Repeat verbatim, and only, the lines of the data below, beginning at the line that contains "MySQL (67, 2438)" and stopping after the line that contains "收到苹果间谍软件攻击推送通知，请务必重视 (66, 2260)".
The records section start
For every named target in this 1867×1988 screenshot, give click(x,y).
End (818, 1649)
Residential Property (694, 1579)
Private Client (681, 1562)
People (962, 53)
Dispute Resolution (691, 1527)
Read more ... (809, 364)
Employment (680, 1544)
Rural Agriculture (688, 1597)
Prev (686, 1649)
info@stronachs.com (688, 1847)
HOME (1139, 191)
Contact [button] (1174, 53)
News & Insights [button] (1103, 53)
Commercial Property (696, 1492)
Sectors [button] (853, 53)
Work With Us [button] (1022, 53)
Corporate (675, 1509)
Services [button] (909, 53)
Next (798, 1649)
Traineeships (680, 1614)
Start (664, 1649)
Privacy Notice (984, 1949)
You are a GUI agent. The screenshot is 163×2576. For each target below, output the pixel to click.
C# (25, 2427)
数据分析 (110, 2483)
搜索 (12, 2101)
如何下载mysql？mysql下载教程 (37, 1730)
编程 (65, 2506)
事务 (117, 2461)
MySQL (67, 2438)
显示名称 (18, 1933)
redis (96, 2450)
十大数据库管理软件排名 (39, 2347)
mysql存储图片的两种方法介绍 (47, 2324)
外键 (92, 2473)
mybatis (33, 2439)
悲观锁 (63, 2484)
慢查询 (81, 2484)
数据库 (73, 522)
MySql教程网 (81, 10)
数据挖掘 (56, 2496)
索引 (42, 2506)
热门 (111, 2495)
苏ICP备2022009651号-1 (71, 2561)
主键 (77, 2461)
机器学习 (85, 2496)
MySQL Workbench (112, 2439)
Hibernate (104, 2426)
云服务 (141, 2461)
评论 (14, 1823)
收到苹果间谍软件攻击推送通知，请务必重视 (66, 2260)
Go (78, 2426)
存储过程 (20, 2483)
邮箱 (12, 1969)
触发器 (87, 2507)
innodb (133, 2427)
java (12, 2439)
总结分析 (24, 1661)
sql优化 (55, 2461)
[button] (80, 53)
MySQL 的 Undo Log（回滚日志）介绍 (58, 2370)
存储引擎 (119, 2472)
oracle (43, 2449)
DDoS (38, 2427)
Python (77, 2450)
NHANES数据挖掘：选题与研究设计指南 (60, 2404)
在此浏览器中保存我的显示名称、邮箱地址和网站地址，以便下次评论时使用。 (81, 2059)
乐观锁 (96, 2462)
The records section end
_Exercise answer_
MySQL (67, 2438)
显示名称 (18, 1933)
redis (96, 2450)
十大数据库管理软件排名 (39, 2347)
mysql存储图片的两种方法介绍 (47, 2324)
外键 (92, 2473)
mybatis (33, 2439)
悲观锁 (63, 2484)
慢查询 (81, 2484)
数据库 (73, 522)
MySql教程网 (81, 10)
数据挖掘 (56, 2496)
索引 (42, 2506)
热门 (111, 2495)
苏ICP备2022009651号-1 (71, 2561)
主键 (77, 2461)
机器学习 (85, 2496)
MySQL Workbench (112, 2439)
Hibernate (104, 2426)
云服务 (141, 2461)
评论 (14, 1823)
收到苹果间谍软件攻击推送通知，请务必重视 (66, 2260)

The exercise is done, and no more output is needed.